Segment Start: RECORDS

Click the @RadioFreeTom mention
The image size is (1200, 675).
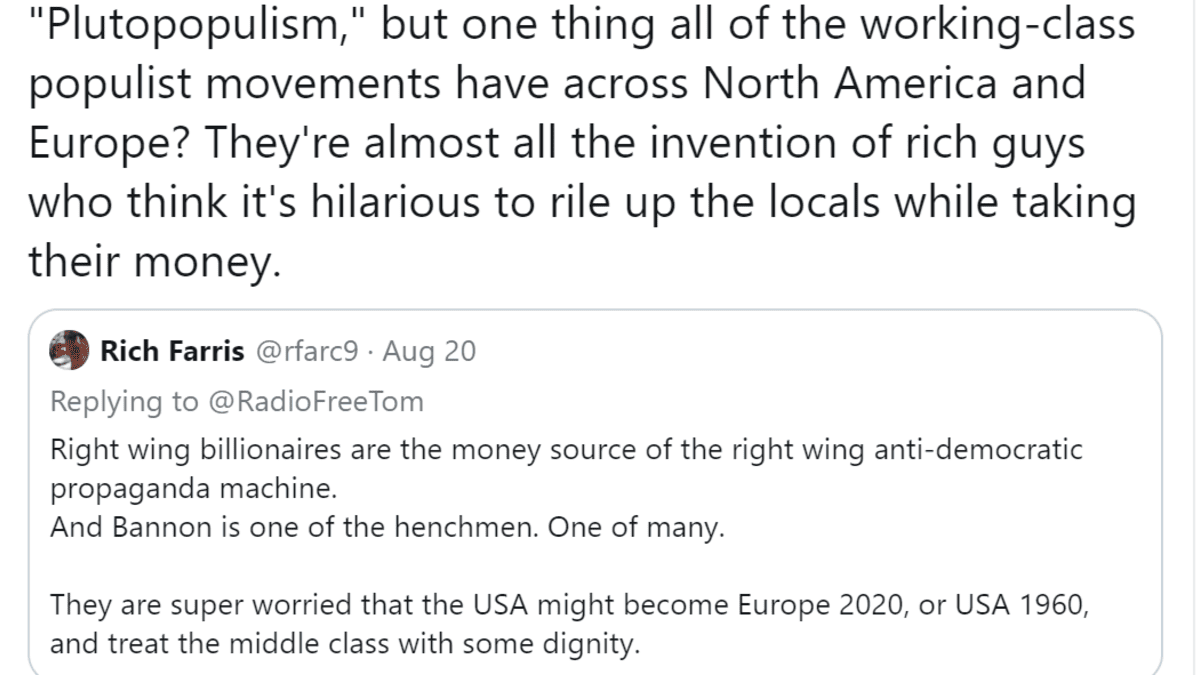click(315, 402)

Segment End: RECORDS
Segment Start: RECORDS

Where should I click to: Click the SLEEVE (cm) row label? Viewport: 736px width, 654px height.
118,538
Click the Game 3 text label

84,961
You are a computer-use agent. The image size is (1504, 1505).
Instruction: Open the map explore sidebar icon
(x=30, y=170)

Segment End: RECORDS
Segment Start: RECORDS

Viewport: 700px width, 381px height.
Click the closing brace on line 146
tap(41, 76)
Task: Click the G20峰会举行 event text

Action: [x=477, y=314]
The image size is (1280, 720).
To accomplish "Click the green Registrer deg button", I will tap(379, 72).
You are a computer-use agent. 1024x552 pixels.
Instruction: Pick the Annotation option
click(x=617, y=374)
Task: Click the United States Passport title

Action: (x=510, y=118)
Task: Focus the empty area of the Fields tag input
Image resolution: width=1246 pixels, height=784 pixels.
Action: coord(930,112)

Segment End: RECORDS

Where the string "computer" appears in a line of the listing, copy that line.

RESPONSE FOR THIS EXERCISE:
You are a computer-use agent. The image size is (1504, 1505).
You are a computer-use agent. 1024x552 pixels.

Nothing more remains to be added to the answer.